Among patients with COVID-19 and acute respiratory failure, survival at 1 year was more likely if they received nintedanib or pirfenidone antifibrotics, according to results published in BMC Pulmonary Medicine.

“This study offers important insights into the therapeutic potential of these agents in managing the complex pathogenesis of both COVID-19-induced pulmonary fibrosis and idiopathic pulmonary fibrosis,” Hsin-Yi Wang, MD, PhD, of the department of nuclear medicine at Taichung Veterans General Hospital, and colleagues wrote. “The findings underscore the significance of targeting fibroproliferative pathways and the [renin-angiotensin system] in mitigating inflammation and fibrosis.”

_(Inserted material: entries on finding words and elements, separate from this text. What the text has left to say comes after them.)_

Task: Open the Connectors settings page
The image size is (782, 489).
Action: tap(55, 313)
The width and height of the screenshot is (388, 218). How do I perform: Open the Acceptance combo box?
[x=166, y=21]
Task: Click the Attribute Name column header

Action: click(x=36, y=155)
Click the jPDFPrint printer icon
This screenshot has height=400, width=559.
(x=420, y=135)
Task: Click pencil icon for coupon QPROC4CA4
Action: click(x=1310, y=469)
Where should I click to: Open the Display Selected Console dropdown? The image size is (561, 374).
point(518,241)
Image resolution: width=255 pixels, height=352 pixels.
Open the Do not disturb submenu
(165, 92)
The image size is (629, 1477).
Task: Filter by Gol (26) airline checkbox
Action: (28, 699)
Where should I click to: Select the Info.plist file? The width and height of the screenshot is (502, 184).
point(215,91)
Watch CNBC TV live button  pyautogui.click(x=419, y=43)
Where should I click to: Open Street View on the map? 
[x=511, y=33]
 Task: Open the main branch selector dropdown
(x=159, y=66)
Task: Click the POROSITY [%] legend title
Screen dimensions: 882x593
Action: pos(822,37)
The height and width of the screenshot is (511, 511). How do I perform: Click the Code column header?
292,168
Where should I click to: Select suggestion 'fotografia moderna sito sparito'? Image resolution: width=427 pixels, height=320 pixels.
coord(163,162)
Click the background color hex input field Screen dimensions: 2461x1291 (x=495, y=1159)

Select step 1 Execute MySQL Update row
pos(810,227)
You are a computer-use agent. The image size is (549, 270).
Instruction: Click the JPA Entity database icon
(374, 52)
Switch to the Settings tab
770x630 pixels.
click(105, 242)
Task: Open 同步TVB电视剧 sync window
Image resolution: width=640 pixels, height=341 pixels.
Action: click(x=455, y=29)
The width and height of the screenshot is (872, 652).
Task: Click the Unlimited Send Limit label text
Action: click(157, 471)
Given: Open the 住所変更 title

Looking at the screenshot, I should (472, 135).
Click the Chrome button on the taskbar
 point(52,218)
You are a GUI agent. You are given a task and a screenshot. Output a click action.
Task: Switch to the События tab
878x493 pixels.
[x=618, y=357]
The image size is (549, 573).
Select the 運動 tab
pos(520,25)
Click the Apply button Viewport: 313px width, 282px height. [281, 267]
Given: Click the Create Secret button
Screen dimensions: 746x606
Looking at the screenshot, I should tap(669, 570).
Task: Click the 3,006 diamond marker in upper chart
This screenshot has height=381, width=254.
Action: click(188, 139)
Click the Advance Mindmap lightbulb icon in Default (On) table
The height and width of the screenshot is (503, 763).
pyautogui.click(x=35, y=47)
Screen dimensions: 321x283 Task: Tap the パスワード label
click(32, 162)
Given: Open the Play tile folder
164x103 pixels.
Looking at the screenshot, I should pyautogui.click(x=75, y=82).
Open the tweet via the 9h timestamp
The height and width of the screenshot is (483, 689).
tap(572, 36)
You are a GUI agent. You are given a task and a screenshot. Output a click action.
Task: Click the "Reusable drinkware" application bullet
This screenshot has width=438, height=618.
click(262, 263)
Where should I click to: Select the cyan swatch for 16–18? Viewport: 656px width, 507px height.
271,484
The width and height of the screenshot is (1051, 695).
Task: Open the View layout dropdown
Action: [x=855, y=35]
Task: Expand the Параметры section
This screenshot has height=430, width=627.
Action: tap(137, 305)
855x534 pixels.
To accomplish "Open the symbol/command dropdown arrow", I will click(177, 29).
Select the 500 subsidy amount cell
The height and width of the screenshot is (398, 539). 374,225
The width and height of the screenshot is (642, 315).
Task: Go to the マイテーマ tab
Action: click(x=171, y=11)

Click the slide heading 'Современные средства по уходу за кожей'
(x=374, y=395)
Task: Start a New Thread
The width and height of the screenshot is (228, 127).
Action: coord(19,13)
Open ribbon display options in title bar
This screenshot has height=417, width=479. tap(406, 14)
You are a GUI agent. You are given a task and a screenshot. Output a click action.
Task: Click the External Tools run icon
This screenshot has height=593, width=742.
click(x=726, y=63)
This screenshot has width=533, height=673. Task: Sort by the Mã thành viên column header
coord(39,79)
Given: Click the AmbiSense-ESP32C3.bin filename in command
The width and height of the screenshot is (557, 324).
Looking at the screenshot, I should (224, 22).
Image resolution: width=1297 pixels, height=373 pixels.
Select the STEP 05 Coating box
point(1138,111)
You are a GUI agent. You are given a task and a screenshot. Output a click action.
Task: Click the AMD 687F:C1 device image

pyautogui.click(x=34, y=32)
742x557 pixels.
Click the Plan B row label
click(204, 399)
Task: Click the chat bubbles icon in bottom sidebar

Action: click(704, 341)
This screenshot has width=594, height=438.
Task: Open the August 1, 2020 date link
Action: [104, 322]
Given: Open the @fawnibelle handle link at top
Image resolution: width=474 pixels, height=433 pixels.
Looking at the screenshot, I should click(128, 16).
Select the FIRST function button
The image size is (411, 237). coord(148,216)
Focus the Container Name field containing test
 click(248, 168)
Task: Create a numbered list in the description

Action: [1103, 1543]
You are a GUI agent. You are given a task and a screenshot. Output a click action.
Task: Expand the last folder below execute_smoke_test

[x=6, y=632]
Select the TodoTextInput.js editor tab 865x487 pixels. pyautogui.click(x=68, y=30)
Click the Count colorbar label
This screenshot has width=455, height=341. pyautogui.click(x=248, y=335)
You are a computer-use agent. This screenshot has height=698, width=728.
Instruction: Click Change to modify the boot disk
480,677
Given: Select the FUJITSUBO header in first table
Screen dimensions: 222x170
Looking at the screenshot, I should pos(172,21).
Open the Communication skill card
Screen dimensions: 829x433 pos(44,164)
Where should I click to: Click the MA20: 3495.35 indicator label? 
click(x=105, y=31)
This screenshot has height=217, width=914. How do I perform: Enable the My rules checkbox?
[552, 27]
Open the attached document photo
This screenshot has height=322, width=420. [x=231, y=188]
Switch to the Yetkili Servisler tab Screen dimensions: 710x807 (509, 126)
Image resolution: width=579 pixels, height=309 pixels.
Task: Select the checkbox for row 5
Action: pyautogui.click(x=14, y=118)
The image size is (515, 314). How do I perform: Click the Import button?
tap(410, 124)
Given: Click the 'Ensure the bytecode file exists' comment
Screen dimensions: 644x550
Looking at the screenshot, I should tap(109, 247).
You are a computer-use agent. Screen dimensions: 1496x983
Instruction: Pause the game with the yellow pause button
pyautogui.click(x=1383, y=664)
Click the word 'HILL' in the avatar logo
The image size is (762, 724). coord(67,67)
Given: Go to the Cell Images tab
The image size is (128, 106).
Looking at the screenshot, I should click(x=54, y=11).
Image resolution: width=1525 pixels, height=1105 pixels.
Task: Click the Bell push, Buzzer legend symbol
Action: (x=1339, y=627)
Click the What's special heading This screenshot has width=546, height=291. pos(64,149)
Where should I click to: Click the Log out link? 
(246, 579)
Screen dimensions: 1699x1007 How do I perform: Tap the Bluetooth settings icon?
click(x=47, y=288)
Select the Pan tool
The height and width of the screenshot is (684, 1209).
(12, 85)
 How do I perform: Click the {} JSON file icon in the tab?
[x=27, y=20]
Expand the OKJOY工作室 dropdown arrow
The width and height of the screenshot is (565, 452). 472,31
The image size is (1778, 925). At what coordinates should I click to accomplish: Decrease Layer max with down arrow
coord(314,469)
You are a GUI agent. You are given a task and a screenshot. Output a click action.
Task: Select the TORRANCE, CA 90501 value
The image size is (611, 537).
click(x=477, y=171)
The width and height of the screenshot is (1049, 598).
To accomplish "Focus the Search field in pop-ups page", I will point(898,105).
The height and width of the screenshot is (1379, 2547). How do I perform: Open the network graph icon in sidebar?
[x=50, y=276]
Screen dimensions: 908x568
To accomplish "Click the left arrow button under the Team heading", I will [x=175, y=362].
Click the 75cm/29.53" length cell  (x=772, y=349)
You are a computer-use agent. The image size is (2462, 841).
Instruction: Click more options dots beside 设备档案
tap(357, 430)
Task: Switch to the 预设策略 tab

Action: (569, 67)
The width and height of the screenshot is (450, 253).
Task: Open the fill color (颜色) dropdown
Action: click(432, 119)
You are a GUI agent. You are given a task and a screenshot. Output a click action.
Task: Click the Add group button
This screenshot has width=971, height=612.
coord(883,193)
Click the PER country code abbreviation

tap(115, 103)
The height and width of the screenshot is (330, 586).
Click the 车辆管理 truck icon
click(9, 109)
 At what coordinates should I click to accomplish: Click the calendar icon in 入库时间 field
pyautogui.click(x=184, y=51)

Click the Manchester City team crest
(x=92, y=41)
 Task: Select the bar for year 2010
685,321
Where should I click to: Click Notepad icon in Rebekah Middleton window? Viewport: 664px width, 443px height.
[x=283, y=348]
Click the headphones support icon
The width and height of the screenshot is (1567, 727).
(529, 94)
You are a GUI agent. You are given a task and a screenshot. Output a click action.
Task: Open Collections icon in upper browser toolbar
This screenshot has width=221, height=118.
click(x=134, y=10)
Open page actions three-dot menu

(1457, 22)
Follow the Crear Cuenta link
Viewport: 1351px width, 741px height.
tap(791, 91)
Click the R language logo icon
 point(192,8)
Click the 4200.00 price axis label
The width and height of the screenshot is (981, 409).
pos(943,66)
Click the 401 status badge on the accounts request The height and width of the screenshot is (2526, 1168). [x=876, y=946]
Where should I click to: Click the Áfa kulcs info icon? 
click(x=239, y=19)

In a retrospective, multi-institutional cohort study, Wang and colleagues assessed adults with COVID-19 and acute respiratory failure to compare differences in 1-year mortality among 167 patients (mean age, 64.5 years; 59.3% men; 75.4% white) who received either nintedanib (Ofev, Boehringer Ingelheim; n = 127) or pirfenidone (n = 39) vs. 167 propensity score-matched control patients (mean age, 65.8 years; 59.3% men; 64.1% white).

Propensity score matching factored in age, gender, comorbidities and corticosteroid use, according to researchers.

Between the two sets of patients, those who received antifibrotics had a higher survival probability than the control patients (84.42% vs. 69.87%).

Following suit, researchers found that patients in the antifibrotic group vs. the control group had a significant decreased risk for 1-year mortality (HR = 0.434; 95% CI, 0.264-0.712).

When divided by antifibrotic agent, patients receiving nintedanib vs. control patients had significantly higher 1-year survival probability (P = .013), but improvement in this outcome was not significant when comparing those receiving pirfenidone vs. control patients, according to researchers.

Researchers also spilt up the total cohort according to strain time frames (Wuhan, alpha, delta and omicron). In each time frame, 1-year survival probability was higher among patients receiving an antifibrotic vs. control patients, but the Wuhan strain period specifically showed significantly better survival probability (P = .002).

“Further research and clinical trials are needed to confirm the efficacy of these antifibrotic agents in the context of COVID-19 and acute respiratory failure,” Wang and colleagues wrote.